The Department of Defense has issued an updated document establishing policy and offering guidance for conducting and submitting readiness reports into the Defense Readiness Reporting System, or DRRS.
The updated DOD Instruction took effect Tuesday, Dec. 10, and was approved by Ashish Vazirani, who currently performs the duties of the undersecretary of defense for personnel and readiness.
The issuance directs readiness reporting in DRRS to support global visibility of doctrinal organizations and embedded capabilities for daily operations and wartime planning as well as continuous assessment and identification of authoritative data resources within DOD for incorporation into DRRS.
Table of Contents
Responsibilities of DOD Officials
The defense undersecretary for personnel and readiness should oversee readiness reporting policy development, manage the DRRS data exchange, create and maintain force elements with the DRRS Group Management module and develop a DRRS-compatible system for the registration of selected allied and partner forces needed to support strategic readiness assessments.

Recorded data:
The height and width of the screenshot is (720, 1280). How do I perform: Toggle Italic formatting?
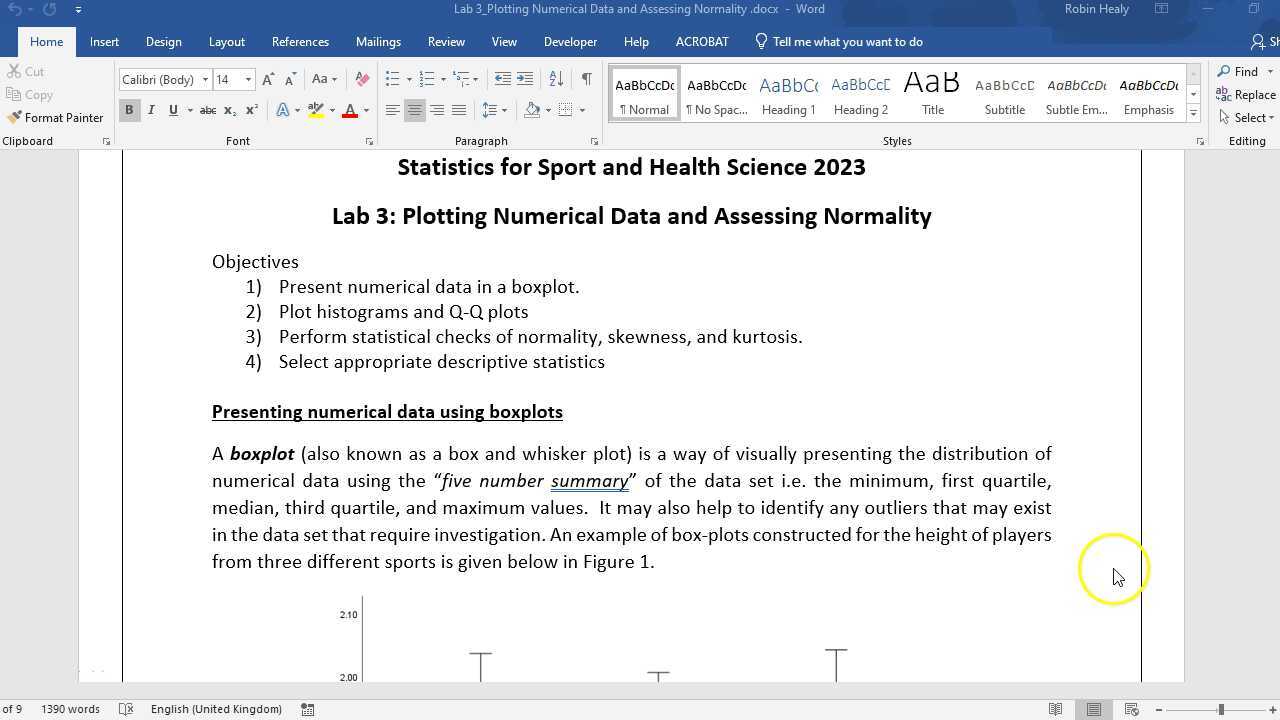[151, 110]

Questions to answer:
1 – In one to three sentences, explain why the article on the DRRS instruction says the issuance directs readiness reporting in DRRS.
2 – Summarize the article on the DRRS instruction in two sentences.
3 – Extend the article on the DRRS instruction, starting after its last sentence.
The lines after the article on the DRRS instruction are separate material, not part of it.

Numbered answers:
1 – The issuance directs readiness reporting in DRRS to support global visibility of doctrinal organizations and embedded capabilities for daily operations and wartime planning. It also supports continuous assessment and identification of authoritative data resources within DOD for incorporation into DRRS.

2 – The Department of Defense has issued an updated instruction, effective Dec. 10 and approved by Ashish Vazirani, that sets policy and guidance for readiness reporting in the Defense Readiness Reporting System to support global visibility of organizations and capabilities and the identification of authoritative data resources. Under it, the undersecretary of defense for personnel and readiness oversees reporting policy, manages the DRRS data exchange, maintains force elements, and develops a system for registering selected allied and partner forces.

3 –
The updated instruction calls for the assistant secretary of defense for readiness to develop and recommend policy and plans for the continued development, operation and modernization of DRRS in support of National Defense Strategy objectives and oversee governance structures to manage the continued modernization of the DRRS IT system and development of readiness reporting policy requirements.
The director of the Defense Health Agency should develop standardized readiness reporting requirements to improve the capability, visibility and capacity of medical supplies and the medical logistics support capability to the joint force and integrate DHA military treatment facilities that support combatant command plans with definitive healthcare capabilities into DRRS.
Readiness Reporting in DRRS
The document also offers guidance for unit registration in DRRS, mission registration and management in DRSS, mission and capability assessments in the system and readiness reporting associated with threat-informed capability, contested and congested cyberspace, medical capability and electromagnetic spectrum.
The latest DOD instruction also cites military department installation, prepositioned war reserve materiel and allied and partner forces readiness reporting.